__EXERCISE__. Lines before the one containing "You are a GUI" are not wanted. Transcribe that line and all after it exactly, to the end of the entries.

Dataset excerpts
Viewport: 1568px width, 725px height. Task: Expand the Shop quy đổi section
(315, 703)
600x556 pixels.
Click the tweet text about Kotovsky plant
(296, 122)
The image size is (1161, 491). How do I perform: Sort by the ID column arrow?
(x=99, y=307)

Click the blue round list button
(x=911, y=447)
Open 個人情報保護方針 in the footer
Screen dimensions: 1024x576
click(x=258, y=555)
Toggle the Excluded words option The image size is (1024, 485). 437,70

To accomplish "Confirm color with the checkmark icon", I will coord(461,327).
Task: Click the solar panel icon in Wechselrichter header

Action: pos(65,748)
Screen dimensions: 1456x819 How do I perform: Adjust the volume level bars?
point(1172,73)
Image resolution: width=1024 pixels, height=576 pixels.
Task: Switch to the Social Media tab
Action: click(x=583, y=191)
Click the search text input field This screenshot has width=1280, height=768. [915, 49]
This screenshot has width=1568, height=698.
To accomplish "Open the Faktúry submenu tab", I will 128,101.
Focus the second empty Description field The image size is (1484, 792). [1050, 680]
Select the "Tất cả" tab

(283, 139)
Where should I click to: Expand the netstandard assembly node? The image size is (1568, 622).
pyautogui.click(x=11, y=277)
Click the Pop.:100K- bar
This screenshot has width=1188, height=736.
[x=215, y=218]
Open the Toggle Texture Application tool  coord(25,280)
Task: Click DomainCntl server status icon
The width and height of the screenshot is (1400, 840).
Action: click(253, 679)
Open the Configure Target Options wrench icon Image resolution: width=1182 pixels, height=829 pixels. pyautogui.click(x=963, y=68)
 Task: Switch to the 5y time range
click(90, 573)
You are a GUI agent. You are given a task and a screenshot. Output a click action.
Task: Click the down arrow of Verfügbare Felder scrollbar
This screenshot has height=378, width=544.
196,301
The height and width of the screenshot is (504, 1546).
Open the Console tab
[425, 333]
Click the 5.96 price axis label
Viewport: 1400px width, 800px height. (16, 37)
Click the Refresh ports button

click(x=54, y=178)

__ANSWER BELOW__.
You are a GUI agent. You are given a task and a screenshot. Output a click action.
Task: Click the down arrow of Verfügbare Felder scrollbar
This screenshot has height=378, width=544.
196,301
The height and width of the screenshot is (504, 1546).
Open the Console tab
[425, 333]
Click the 5.96 price axis label
Viewport: 1400px width, 800px height. (16, 37)
Click the Refresh ports button

click(x=54, y=178)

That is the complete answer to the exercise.